Die Magie der Langeweile
Es ist noch nicht lange her, da habe ich einen schönen Ausdruck gelernt: „Die Magie der Langeweile“. Eine Nachbarin, Mutter eines fünfjährigen Jungen, hat mir davon erzählt. Kürzlich gab es nämlich bei ihr im Haus einen Stromausfall. Und der hat sich nicht so schnell beheben lassen. Ihr Fünfjähriger war verzweifelt. Er hatte sich auf das Spielen mit seiner elektronischen Spielkonsole gefreut. Und nun gab es gerade in seiner „Spiel-Zeit“ keinen Strom.
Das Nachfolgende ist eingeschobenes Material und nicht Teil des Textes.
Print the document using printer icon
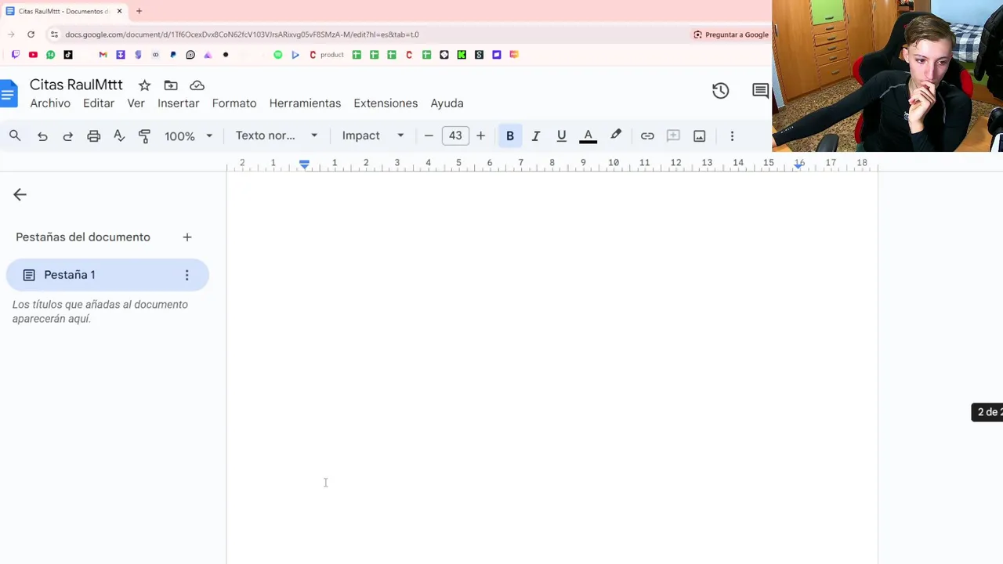1003x564 pixels. [94, 136]
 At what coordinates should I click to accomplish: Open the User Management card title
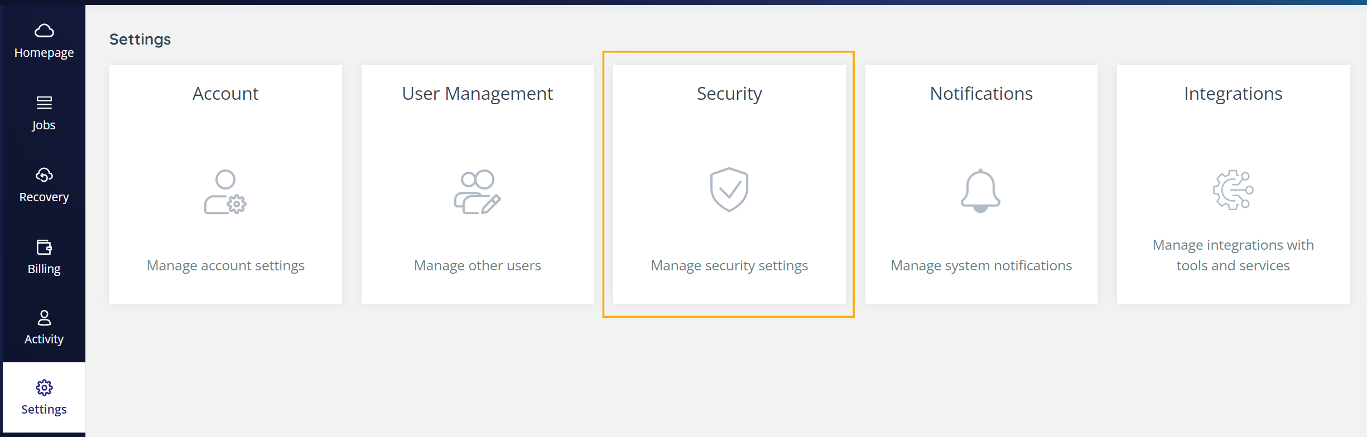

Er hat getobt und geheult und protestiert.
Der Kleine ist wohl eingeschlafen
Aber irgendwann ist auch dieser kräftezehrende Ausbruch versandet. Er ist in Resignation übergegangen. Seine Mutter hat die Gunst der Stunde genutzt. Sie hat sich in die Abendsonne gesetzt und die Ruhe genossen. Endlich etwas leiser! Dann ist es aber ruhig geblieben, und es kam auch nach einer Stunde kein Quengeln und Schimpfen. Sie hat schon gedacht: Der Kleine ist wohl eingeschlafen. Deshalb ist sie ganz leise zu ihm gegangen. Und da hat sie gesehen: Er war ins Spiel vertieft. Lego und Stofftiere waren aufgebaut. Vor ihren Augen wuchs ein ganzes Lego-Dorf.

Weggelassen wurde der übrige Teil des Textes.